Terlalu Pede

168 31 1
                                    

Nekat juga perlu pertimbangan yang matang dan kompleks. Aku harus mengingat itu sebelum nekat. Tidak terbayang wajah songongku saat menjawab "bisa" di depan Pak Pri. Nyatanya ke-sok-anku itu kini menjadi bumerang. Andai bisa kembali ke puluhan menit sebelumnya, aku ingin meminta Pak Pri agar menempatkanku di bagian OB saja daripada nyasar di arsip.

Lima menit setelah istirahat, masih di meja kerja, aku masih membaca beberapa artikel tentang kearsipan. Dan ternyata tidak seenteng itu. Yah, meski dulu di tempat latihan kerja pernah di bahas sedikit, ternyata aplikasi ilmu arsip akan sangat mengerikan di tempat kerja sebenarnya.

Ini baru materi yang aku cari di internet, belum sampai aku meninjau ruangan baruku. Aku juga malah hampir lupa letak ruang arsip di gedung ini. Kalau tidak salah ingat di lantai dua di akhir sebuah lorong. Kecil dan sempit. Rasa ingin bergindik mengingatnya sebelum akhirnya sebuah tangan menepukku.

"Ayo ke kantin!"

"Jan ko melamun-melamun sendiri, Datu! Nanti kita cari akar masalah sampai ko di pindah. Kalo ketemu ku racun akar itu dan ko duduk kembali di sini."

Dua wanita tangguh di depanku bicara bergantian. Sulis dan Lesni.

Entah kepindahanku petaka atau berkah, semakin sedikit lagi masaku untuk duduk di kursiku yang sekarang, tidak dipungkiri aku makin gelisah akan tempat baru yang akan kuhuni.

"Nanti gue temani ke ruang arsip," Sulis seolah membaca pikiranku, "sekarang isi perut dulu biar lo kuat hadapi kebusukan teman sekantor."

***

Seberapa tangguh kita akan kerasnya dunia?

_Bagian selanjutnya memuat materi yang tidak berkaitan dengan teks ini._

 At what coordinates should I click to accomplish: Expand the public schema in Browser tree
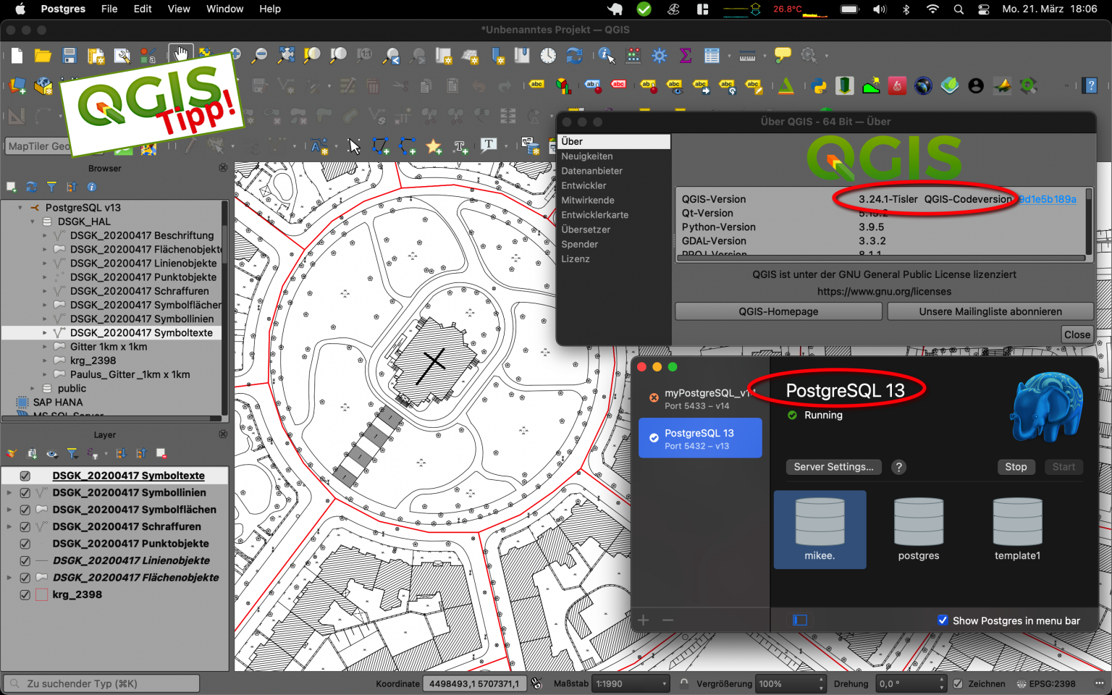tap(33, 389)
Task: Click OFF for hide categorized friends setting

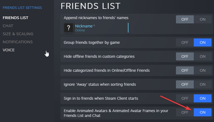Action: (185, 70)
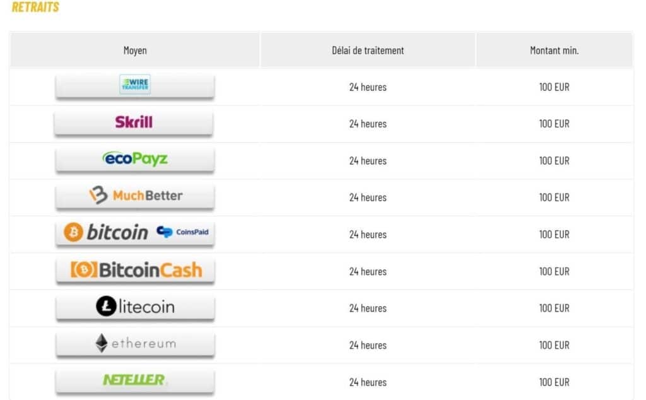Click the bitcoin CoinsPaid logo

(135, 233)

Pernah baca kalau janin-janin yang meninggal ketika keguguran itu bisa jadi karena ketika diperlihatkan oleh Tuhan perjalanan hidupnya selama di dunia dia tidak sanggup dan memilih tidak lahir. Entah itu terjadi di bulan ke berapa selama janin berada di dunia rahim. Barangkali itu yang menyebabkan para calon orang tua mengadakan selamatan di bulan tertentu saat kehamilan. Doa untuk mendukung si janin.

Apa orang tuaku juga melakukannya?

Selamatan itu. Spontan otakku menanyakan pada diriku yang aku tidak tahu jawabannya. Tidak ada yang bisa kutanya pula.

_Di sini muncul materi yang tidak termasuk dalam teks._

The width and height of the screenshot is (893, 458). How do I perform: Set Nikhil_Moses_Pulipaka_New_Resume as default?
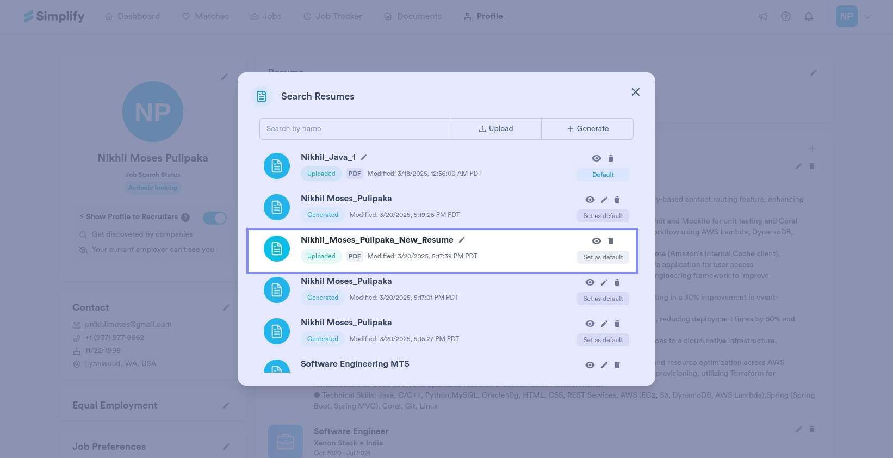603,257
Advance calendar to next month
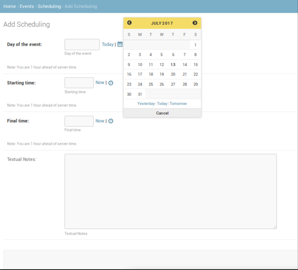This screenshot has width=298, height=270. coord(195,23)
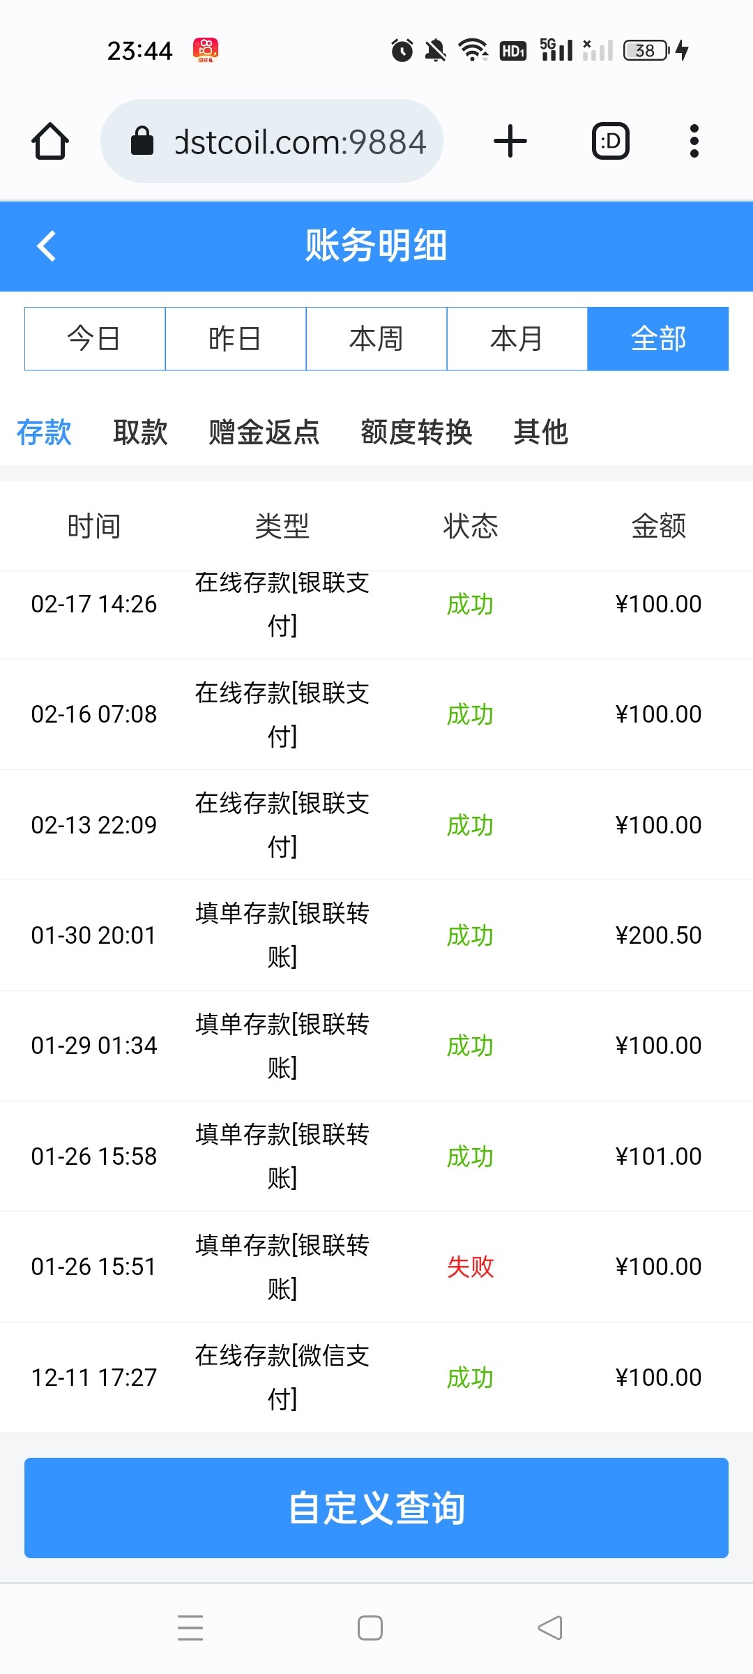Screen dimensions: 753x1674
Task: Click the 自定义查询 button
Action: pyautogui.click(x=377, y=1508)
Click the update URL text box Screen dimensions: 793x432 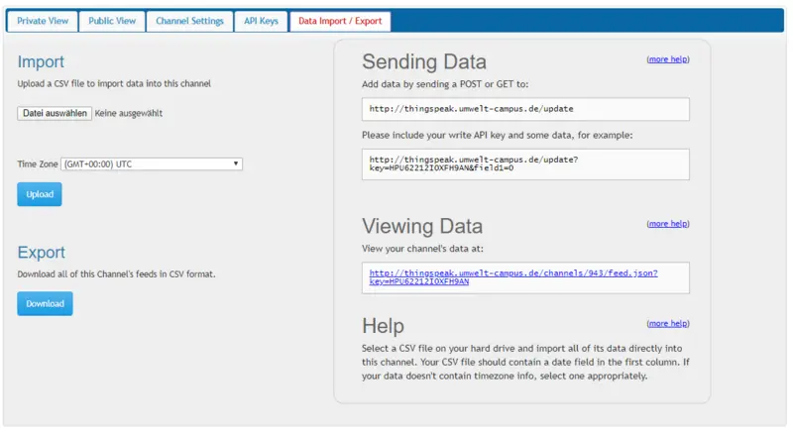(525, 109)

Hingga aku berada di sini sekarang. Bukan lagi lahir, sudah basah kunyup babak belur berkecimpung di perduniaan ini. Harusnya levelku bukan lagi tentang "yuk bisa yuk". Aku pasti sudah menjawab  begini saat ditanya kesanggupanku dulu, "Tuhan, aku bisa. Ini doang mah gampang. Gas."

Terbayang wajah songongku di depan Tuhan saat itu.

Sekali lagi aku menarik dan membuang napas, mengikuti Sulis di depanku.

"Woi, lama amat!"

Sulis menyadari ketertinggalanku setelah lepas dari ponsel. Aku mengejarnya.

"Ruang arsip sekarang dimana, sih? Perasaan dulu ga di sini."

"Udah pindah, Neng. Dulu kan masih di lorong sempit itu. Noh, sekarang yang dua pintu," terang Sulis sambil menunjuk dagu.

"Buruan!" Sulis menarik tanganku.

Kami mencuri waktu jam kerja demi melihat ruangan baruku.

Dua langkah kemudian tangan Sulis menyentuh pegangan pintu dan kami terkejut bersama saat pintu tidak bisa di buka.

"Kok di kunci?"

Sulis menggerakkan kembali pegangan pintu beberapa kali dan hasilnya sama.

Serempak kami melihat kiri kanan mencari orang yang bisa di tanya. Sulis yang lebih tenar di kantor bergerak ke ruang sebelah mencari informasi. Dia kembali tiga menit setelahnya.

"Kayaknya kunci ruangan di bawa partner lo, lo bisa balik lagi nanti deket-deket jam pulang, sekalian bawa barang, gimana?"

Aku langsung mengangguk.

***

Terbiasa tidak punya apa-apa sejak lahir membuatku memiliki kebiasaan dengan tidak mau repot memiliki banyak barang dimanapun kakiku berada. Termasuk di kantor.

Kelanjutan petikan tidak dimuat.